Handling employee behavioral issues can be tricky. In most cases, a “progressive discipline” approach is recommended: First, you should counsel the individual, and if the problem persists, follow up with written warnings before proceeding to termination. This cautious approach helps protect your business from a potential lawsuit. Though this is true of most situations, there are exceptions. Sometimes the situation is so severe, your best bet is to end the work relationship immediately. Let’s look at three zero-tolerance scenarios where on-the-spot firing is acceptable — and three where it’s not.
  • Firing employees after threats of violence

    Scenario 1: Threats of Violence

    Fire on the spot? Yes

    When disgruntled employees take out their anger at work, the consequences can be dire. That’s why verbal threats, stalking or outright acts of violence are grounds for immediate termination. Depending on the situation, you may need to involve another person as a witness to the firing — or even call the police if the behavior has escalated.

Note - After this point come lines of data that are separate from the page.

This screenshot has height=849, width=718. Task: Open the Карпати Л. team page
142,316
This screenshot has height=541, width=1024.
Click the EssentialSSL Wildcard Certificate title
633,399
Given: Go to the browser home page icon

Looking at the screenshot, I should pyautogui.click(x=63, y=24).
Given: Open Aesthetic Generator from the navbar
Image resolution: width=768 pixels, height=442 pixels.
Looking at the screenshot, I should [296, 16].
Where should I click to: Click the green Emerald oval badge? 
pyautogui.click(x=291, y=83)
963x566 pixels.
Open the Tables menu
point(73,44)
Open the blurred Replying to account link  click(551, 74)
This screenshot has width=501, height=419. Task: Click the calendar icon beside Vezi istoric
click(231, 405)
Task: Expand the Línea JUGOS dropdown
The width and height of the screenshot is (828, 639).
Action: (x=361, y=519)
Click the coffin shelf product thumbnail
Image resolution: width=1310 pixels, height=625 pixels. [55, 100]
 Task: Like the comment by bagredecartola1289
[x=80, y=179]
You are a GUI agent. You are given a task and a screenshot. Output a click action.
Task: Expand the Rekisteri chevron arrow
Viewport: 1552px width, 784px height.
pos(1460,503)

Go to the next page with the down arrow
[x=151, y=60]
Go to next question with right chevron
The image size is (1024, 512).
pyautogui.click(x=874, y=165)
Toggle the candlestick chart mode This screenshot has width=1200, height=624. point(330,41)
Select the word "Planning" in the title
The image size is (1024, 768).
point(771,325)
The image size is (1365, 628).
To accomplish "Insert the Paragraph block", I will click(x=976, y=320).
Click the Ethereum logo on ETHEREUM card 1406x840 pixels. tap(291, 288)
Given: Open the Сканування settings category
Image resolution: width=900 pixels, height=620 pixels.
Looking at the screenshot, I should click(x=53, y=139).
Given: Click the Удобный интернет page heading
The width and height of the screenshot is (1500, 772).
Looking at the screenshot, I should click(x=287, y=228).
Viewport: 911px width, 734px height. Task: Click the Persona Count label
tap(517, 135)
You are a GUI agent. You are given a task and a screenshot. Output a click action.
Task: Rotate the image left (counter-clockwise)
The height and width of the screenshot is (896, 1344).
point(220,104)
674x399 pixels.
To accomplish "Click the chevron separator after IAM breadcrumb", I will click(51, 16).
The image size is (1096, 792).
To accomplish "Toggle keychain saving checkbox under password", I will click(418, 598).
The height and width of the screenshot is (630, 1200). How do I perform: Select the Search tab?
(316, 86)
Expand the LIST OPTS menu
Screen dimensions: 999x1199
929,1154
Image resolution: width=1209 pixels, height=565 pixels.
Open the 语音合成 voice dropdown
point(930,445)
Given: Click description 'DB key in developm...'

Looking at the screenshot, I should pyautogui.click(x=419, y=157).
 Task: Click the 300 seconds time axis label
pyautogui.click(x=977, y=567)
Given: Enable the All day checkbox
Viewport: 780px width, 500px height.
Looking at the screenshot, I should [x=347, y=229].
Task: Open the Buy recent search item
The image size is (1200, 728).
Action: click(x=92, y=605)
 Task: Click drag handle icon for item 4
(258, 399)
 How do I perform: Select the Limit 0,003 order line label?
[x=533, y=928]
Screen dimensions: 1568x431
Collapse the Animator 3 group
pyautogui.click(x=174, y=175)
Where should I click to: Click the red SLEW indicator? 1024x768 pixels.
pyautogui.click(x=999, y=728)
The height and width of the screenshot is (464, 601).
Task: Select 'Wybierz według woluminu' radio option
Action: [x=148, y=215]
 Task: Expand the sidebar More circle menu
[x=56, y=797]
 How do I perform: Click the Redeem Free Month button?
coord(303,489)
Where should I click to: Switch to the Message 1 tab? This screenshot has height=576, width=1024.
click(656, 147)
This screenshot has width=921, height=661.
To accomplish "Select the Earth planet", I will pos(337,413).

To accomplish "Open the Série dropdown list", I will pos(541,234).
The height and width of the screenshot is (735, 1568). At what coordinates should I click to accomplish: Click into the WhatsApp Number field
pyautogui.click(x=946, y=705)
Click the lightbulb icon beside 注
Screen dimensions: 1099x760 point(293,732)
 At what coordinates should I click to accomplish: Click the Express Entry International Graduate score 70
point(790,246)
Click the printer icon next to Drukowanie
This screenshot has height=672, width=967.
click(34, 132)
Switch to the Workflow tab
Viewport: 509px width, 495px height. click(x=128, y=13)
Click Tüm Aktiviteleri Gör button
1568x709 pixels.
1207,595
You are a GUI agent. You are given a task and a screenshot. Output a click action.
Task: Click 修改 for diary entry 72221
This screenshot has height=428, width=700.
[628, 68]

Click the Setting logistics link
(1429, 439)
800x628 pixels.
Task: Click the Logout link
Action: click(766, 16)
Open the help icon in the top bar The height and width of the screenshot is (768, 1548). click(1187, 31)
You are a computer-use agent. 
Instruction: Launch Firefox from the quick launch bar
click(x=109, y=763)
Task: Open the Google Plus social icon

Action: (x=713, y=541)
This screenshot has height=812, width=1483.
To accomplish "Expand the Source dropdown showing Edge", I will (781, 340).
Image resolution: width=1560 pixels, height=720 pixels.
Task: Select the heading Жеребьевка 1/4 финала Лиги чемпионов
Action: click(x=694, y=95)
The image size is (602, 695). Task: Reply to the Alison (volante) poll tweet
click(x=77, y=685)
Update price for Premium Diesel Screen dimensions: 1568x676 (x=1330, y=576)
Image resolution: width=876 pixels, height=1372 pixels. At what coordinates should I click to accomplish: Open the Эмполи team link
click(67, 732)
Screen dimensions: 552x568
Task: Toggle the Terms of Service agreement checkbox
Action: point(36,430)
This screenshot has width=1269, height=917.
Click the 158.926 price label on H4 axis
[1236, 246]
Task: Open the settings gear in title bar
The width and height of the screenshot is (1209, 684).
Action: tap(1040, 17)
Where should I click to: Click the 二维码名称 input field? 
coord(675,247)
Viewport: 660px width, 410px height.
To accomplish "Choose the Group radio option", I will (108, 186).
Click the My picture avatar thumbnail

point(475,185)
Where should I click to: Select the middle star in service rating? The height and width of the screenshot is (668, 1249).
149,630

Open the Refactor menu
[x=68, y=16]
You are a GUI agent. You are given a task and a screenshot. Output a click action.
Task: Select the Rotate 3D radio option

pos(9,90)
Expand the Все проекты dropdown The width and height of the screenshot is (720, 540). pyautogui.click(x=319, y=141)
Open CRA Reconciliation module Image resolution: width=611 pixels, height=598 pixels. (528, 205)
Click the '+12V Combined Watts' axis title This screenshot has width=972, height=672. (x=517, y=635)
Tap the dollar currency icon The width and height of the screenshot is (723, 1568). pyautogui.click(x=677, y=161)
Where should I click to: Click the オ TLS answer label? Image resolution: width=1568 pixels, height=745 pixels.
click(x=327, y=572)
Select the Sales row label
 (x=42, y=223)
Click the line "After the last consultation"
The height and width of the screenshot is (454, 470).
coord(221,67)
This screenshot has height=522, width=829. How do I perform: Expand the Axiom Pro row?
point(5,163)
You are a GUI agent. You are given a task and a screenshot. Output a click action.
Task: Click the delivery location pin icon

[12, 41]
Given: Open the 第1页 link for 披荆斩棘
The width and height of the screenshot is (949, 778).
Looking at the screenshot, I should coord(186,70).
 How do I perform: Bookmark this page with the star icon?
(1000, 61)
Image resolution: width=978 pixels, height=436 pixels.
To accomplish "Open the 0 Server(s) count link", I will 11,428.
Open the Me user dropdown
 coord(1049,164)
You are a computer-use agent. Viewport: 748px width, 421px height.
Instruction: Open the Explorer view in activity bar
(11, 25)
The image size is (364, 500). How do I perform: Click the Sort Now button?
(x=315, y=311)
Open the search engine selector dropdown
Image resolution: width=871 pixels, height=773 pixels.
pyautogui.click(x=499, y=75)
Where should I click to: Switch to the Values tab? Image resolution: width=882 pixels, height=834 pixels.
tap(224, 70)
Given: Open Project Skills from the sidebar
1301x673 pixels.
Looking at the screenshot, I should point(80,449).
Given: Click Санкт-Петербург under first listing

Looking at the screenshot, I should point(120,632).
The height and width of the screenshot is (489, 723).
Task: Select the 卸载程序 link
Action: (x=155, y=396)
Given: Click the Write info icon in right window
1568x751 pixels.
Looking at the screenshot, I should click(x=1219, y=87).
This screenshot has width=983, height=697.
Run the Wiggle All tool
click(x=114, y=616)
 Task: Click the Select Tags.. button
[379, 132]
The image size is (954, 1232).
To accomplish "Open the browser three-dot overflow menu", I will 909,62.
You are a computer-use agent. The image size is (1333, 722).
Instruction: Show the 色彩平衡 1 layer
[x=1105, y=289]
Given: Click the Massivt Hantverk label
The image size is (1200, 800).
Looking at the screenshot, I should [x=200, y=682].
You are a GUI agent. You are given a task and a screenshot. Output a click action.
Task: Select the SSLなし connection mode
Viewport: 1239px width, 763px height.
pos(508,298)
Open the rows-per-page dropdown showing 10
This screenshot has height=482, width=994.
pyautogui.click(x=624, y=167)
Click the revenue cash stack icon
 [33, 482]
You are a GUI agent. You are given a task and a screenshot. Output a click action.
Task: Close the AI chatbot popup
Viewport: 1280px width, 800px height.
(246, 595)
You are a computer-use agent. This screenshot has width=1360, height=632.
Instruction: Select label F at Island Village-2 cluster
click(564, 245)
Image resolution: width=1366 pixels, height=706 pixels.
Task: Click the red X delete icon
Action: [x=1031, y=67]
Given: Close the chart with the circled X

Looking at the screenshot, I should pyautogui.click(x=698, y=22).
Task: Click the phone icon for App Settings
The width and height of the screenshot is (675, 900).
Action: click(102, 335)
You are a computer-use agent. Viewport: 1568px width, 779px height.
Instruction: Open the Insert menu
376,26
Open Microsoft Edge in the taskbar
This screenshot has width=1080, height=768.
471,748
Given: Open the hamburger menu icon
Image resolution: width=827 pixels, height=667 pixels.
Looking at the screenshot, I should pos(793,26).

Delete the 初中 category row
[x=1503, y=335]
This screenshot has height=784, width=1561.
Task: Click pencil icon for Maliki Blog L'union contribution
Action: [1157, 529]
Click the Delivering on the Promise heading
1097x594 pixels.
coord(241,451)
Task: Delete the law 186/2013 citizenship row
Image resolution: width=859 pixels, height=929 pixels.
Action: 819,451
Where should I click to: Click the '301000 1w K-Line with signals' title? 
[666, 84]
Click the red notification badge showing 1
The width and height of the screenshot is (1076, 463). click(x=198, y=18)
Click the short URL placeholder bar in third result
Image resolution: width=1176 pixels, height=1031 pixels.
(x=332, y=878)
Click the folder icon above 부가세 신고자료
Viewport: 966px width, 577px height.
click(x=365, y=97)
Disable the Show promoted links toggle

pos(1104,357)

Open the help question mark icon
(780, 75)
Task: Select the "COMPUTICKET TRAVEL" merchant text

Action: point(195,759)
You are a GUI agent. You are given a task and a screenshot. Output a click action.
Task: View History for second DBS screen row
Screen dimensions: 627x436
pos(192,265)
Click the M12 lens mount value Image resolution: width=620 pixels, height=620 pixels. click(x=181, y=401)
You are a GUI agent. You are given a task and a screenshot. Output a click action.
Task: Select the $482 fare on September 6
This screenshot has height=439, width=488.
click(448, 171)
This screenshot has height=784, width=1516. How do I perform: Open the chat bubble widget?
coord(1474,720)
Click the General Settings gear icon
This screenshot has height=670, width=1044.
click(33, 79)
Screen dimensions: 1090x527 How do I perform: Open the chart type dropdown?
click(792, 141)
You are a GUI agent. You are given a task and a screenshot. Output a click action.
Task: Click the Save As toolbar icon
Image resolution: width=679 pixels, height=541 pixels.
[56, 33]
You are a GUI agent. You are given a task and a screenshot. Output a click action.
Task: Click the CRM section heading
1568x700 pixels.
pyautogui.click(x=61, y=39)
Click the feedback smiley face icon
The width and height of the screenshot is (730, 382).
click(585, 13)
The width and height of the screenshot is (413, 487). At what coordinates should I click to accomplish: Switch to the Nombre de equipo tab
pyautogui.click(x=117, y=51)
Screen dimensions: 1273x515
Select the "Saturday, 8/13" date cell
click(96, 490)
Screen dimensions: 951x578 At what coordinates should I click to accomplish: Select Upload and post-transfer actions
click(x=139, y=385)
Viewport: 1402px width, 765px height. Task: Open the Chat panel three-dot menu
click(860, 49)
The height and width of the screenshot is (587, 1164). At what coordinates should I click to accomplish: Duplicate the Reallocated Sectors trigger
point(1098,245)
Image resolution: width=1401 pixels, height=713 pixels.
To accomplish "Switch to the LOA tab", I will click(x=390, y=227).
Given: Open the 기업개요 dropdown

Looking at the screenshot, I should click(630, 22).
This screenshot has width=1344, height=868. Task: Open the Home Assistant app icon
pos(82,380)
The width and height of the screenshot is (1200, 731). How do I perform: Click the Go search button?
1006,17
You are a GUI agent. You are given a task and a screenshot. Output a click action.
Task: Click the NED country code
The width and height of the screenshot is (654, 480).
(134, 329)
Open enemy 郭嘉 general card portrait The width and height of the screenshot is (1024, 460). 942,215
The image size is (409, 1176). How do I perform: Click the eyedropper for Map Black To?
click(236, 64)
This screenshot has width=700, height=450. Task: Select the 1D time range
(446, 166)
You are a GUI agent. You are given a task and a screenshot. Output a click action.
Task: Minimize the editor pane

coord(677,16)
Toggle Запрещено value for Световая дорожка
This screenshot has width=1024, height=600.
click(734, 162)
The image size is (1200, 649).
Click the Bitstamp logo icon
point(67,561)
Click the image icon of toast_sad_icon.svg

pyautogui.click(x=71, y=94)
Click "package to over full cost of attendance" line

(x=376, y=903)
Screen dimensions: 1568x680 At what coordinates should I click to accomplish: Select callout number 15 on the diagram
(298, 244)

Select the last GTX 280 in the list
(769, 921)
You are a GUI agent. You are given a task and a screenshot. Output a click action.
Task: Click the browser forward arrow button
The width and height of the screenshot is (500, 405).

  • Firing employees after neglecting to follow safety measures

    Scenario 2: Neglecting to Follow Safety Measures

    Fire on the Spot? Yes

    You’re responsible for providing a safe workplace. Assuming you’re complying with the safety standards that apply to your business and industry — and have trained employees on the proper precautions — you can and should immediately terminate an employee who blatantly ignores these safety measures.

  • Firing employees for profanity toward a coworker or customer

    Scenario 3: Profanity Toward a Coworker or Customer

    Fire on the spot? Yes

    Vulgar outbursts against a colleague or customer should never be ignored. Religious, racial, ethnic and gender-based slurs are especially problematic, because they can quickly veer into harassment. An employee who swears too much may need only counseling, but one who hurls profanities or slurs in a heated argument should be shown the door.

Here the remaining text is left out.